Some longtime year-rounders said they've felt pressure to follow the lead of seasonal newcomers and get their houses and yards in better shape.

"I tried to clean up my act, too. When Milton was alive, we'd occasionally get pressure to clean up our yard. We were more than happy to put up a snob fence if someone wrote the check," said Mrs. Jeffers, who hauled all of her late husband's scrap metal off the property several years ago. The chickens and guinea hens went as well, ending a rampant rat problem in the neighborhood - so bad through the 1980s that Howard Andrews said he used to shoot rats out the kitchen window with a pellet gun.

Certainly, what's an eyesore for some neighbors is a reminder for others of what the place used to be. Mrs. Jeffers, who lives next door to the Al Noyes auto repair shop, keeps refusing the mechanic's offer to put up a fence between their lots to block her view of his business. She turns him down every time, saying she likes to see who's coming and going from his Pine street shop.

Why this neighborhood became a destination for second home buyers is, real estate brokers say, the inevitable domino effect of the Island's skyrocketing real estate market.

"People selling homes in there, even those not in that great of shape, are realizing the gain of the neighborhood's desirability among seasonal buyers," said Stephanie Burke, a broker for Linda Bassett Real Estate.

So the neighborhood that for the better part of a century served as the entry point for middle-class Vineyarders has become the first step into the market for mainland buyers seeking second homes. The real estate boom brought second home buyers hunting in neighborhoods they had never before considered.

"We'd been renting on the Vineyard for 10 years, looking to buy for several years. Every year, you'd find yourself trying to catch up to the neighborhood, and every year, you'd be behind another 25 per cent," Mr. Lander explained.

It's no news to those living along Pine street and Curtis Lane that they now sit on valuable properties. In case they have tuned out, real estate brokers send them regular reminders in the mail.

"People kept telling us how much money we could get for the house. Real estate agents kept sending us notices, telling us how much a house down the street just sold for. They said if we wanted to sell, give them a call. We finally did," said Shannon Donovan. Mrs. Donovan said her family would take the half-million they've been told they can get for the property and move elsewhere on the Island and build a home from scratch.

A small cottage at the bend in the road on Pine street sold for $465,000 just a few years ago. A house on Fisher Road purchased for $240,000 in 1999 sold again in 2002 for $387,000. Norton Orchard Road has attracted deep-pocket buyers as well. One house sold for $650,000 in 2001, and another for $800,000 in 2002.

Without skipping a beat, Edgartown property assessor Will Pflüger can tick through a list of other neighborhoods attracting high-dollar sales in the last several years - Chase Road, Pinehurst, Oliver street, Green street.

"Downtown is very desirable, and downtown has spread outward to Pine street and Curtis Lane," said Mr. Pflüger.

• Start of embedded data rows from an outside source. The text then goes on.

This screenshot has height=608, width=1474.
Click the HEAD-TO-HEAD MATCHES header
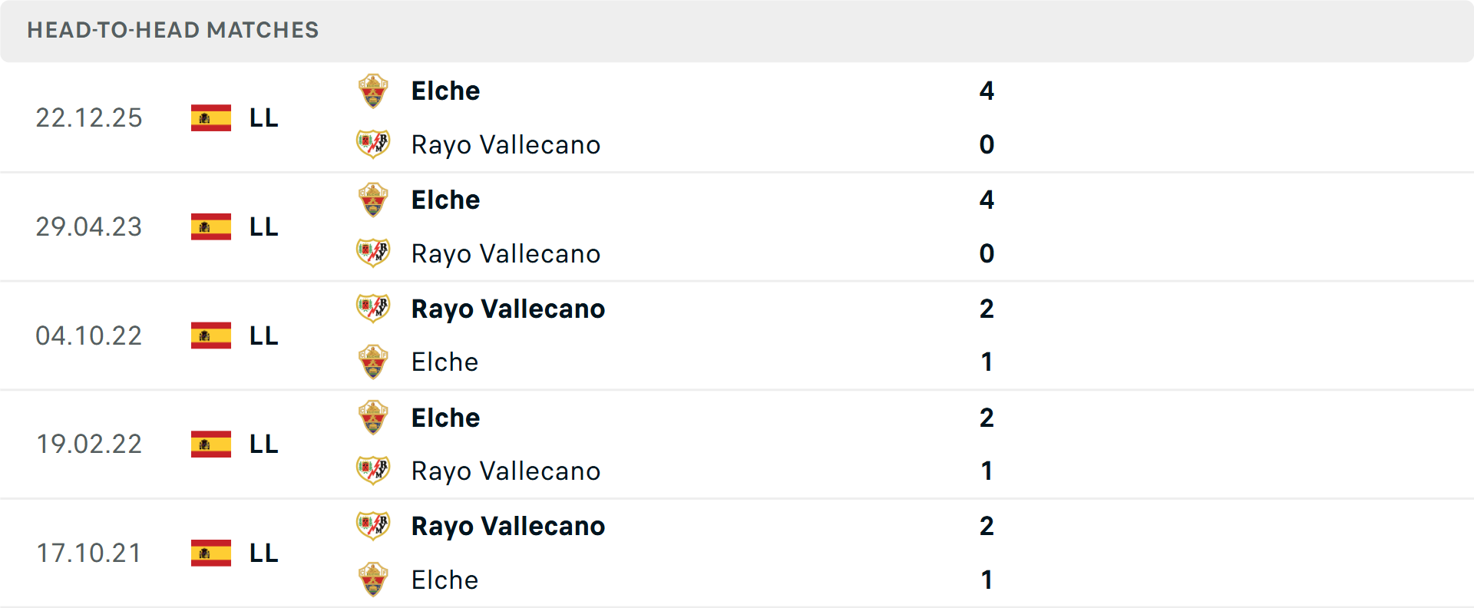pos(173,31)
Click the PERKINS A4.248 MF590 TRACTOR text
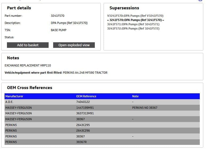 85,73
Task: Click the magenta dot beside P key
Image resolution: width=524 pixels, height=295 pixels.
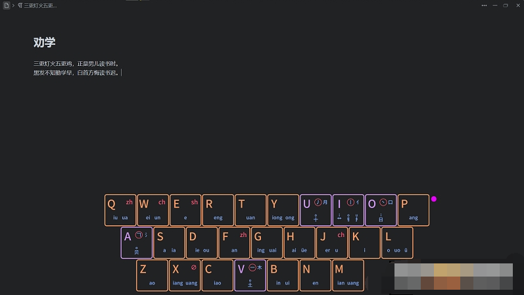Action: point(434,199)
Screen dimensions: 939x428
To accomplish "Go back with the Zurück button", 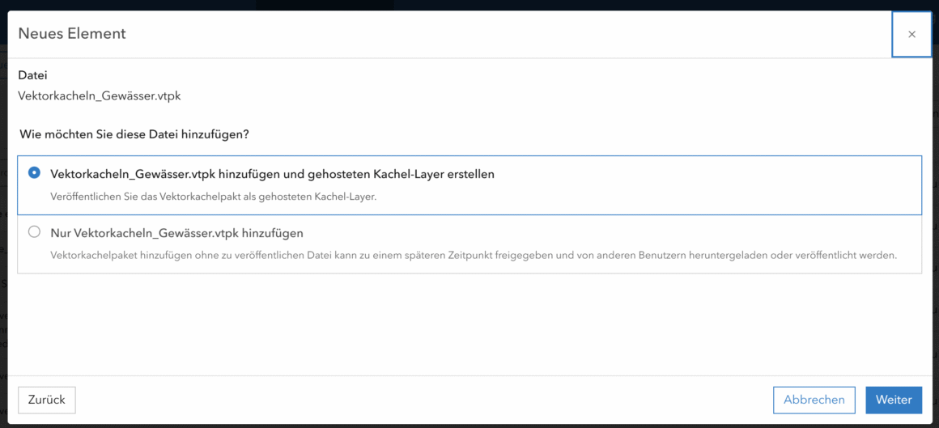I will pos(47,400).
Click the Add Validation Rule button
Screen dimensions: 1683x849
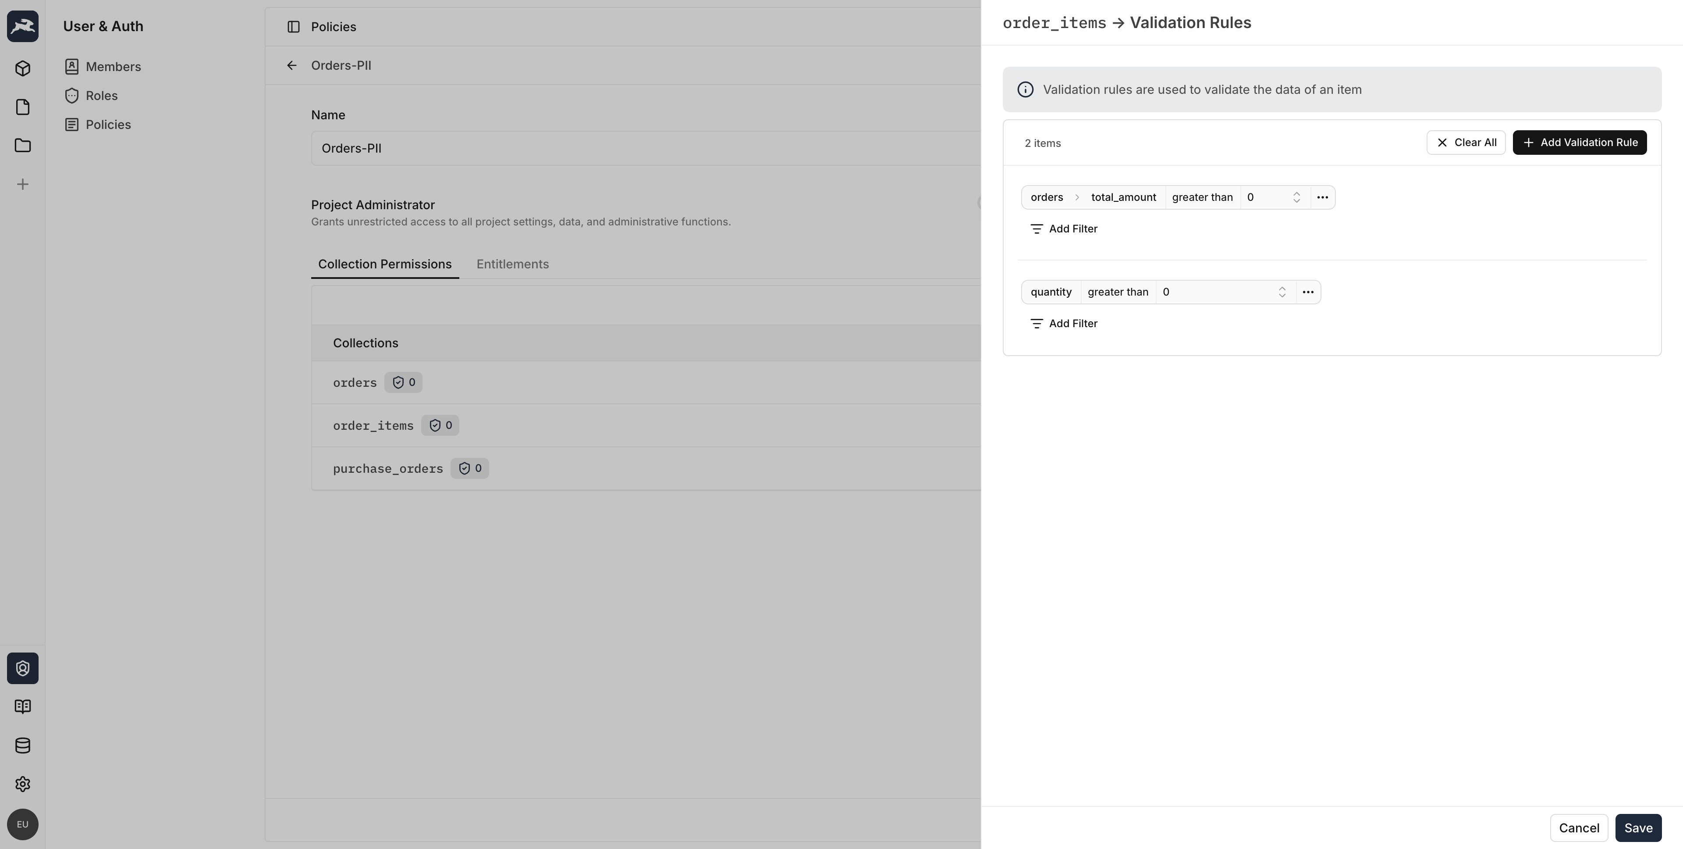(x=1579, y=142)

But Edgartown neighborhoods as far out of town as Ocean Heights and Arbutus Park along Edgartown-Vineyard Haven Road have begun seeing this transition as well, said Mr. Walsh.

The same patterns are seeping into areas of Tisbury, too, Mr. Best said. Properties in the neighborhoods near Midland avenue have drawn purchase prices that surprise even those in his field.

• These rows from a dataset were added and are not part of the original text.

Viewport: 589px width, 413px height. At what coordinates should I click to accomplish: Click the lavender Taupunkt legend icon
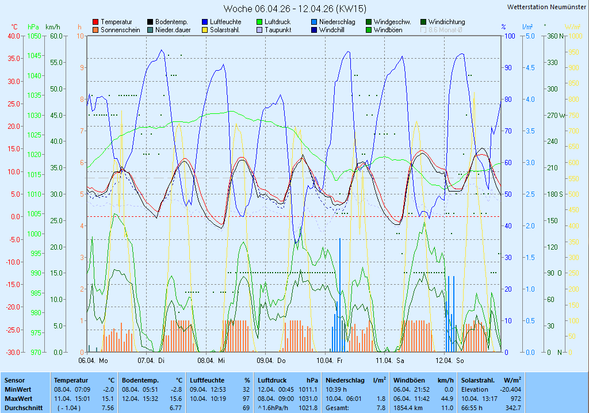259,30
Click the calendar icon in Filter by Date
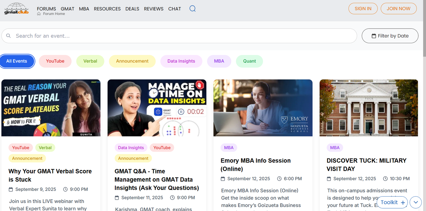Screen dimensions: 426x211 point(374,36)
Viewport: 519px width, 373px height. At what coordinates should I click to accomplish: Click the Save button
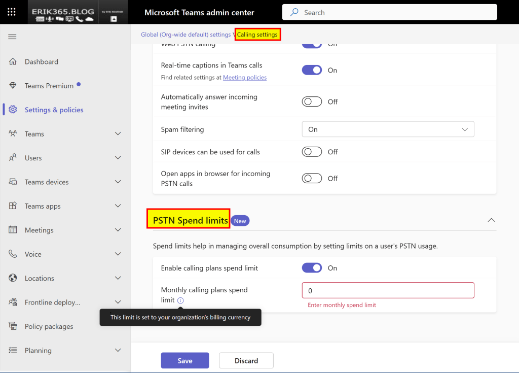click(x=185, y=361)
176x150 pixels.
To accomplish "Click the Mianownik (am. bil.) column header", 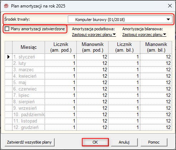I will 156,47.
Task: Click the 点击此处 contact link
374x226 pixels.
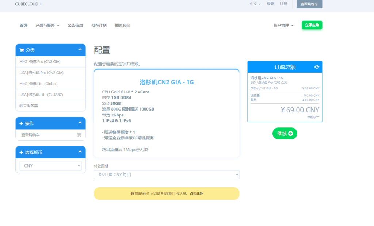Action: click(x=196, y=194)
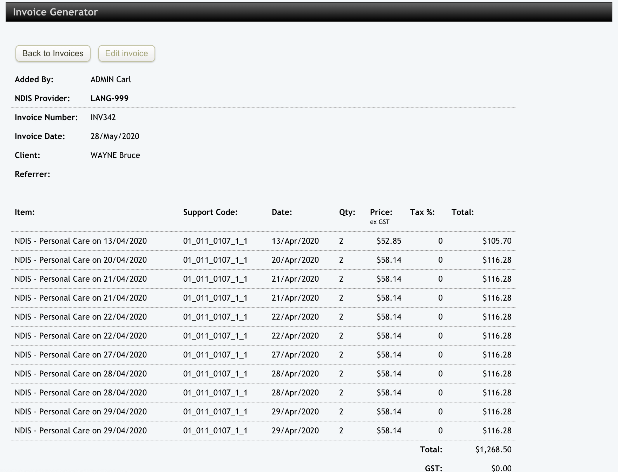
Task: Click the Referrer field label
Action: click(x=32, y=174)
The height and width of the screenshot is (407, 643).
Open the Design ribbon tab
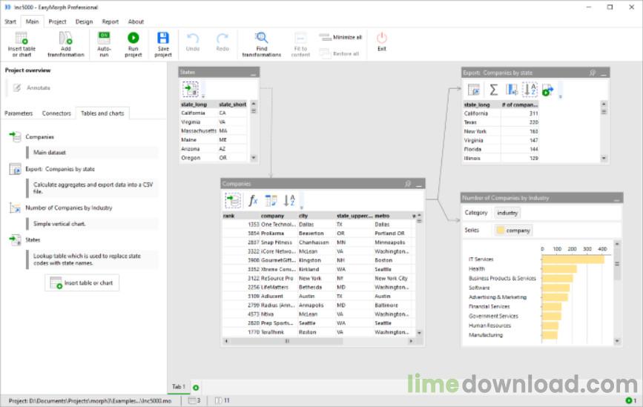pos(84,21)
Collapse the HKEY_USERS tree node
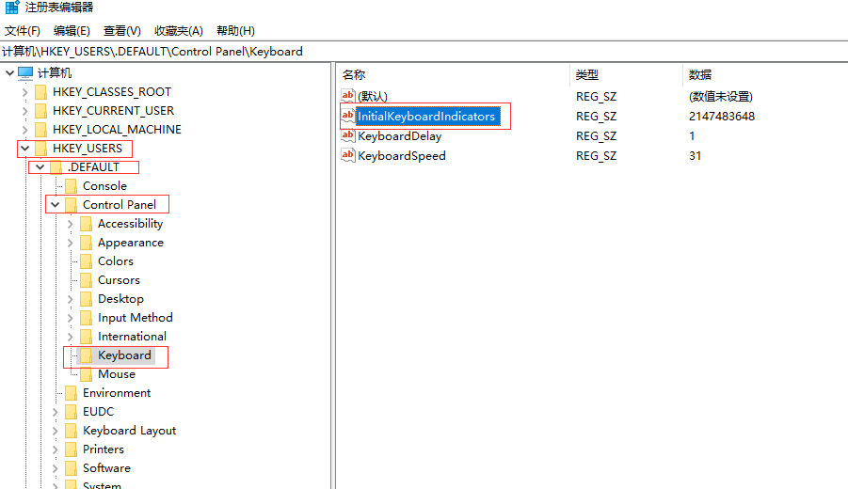848x489 pixels. pos(24,149)
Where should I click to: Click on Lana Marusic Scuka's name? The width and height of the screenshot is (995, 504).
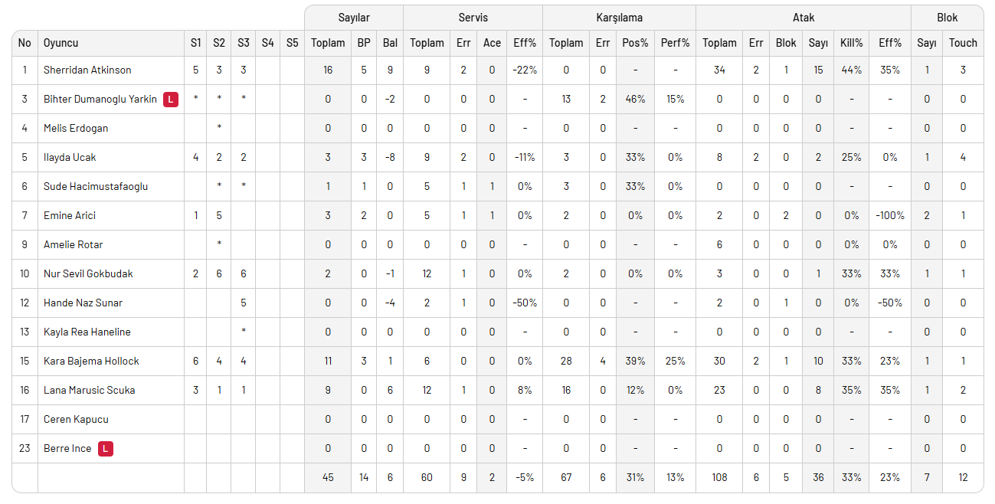click(x=89, y=390)
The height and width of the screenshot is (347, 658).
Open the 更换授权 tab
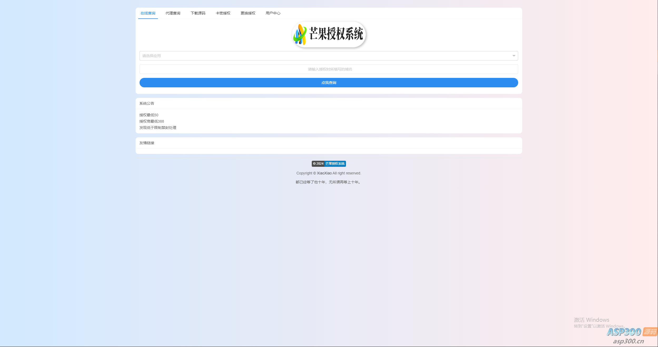click(248, 13)
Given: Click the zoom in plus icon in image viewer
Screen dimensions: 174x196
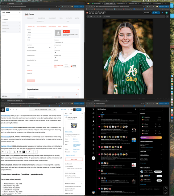Looking at the screenshot, I should 100,16.
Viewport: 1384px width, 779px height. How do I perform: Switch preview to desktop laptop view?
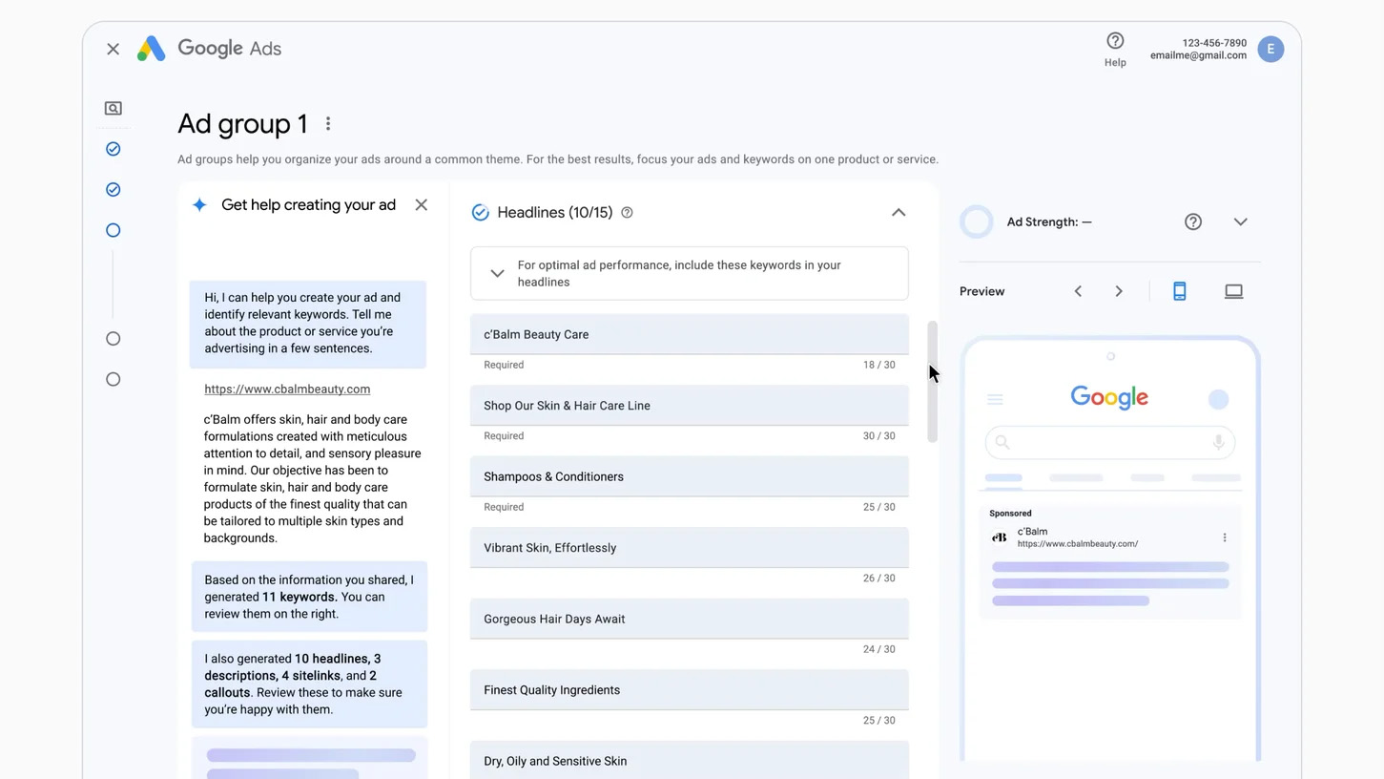[x=1233, y=291]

"Just recently, a tiny, dilapidated house that needed a ton of work - covered in lead paint - sold in the upper 300s. It just wasn't in a place you'd expect that to happen," Mr. Best said.

And brokers don't see this gentrification cycle breaking any time in the foreseeable future.

"Every neighborhood is turning that way," said Mr. Best. "It's a normal market impulse. I don't see what could be done about it, short of people purposefully degrading their properties."

Said Mr. Walsh, "Realtors don't like seeing this kind of thing, but I work for the sellers, so I can't discriminate against the second home buyer. But it doesn't stop me from feeling frustrated. Neighborhoods like this are disappearing."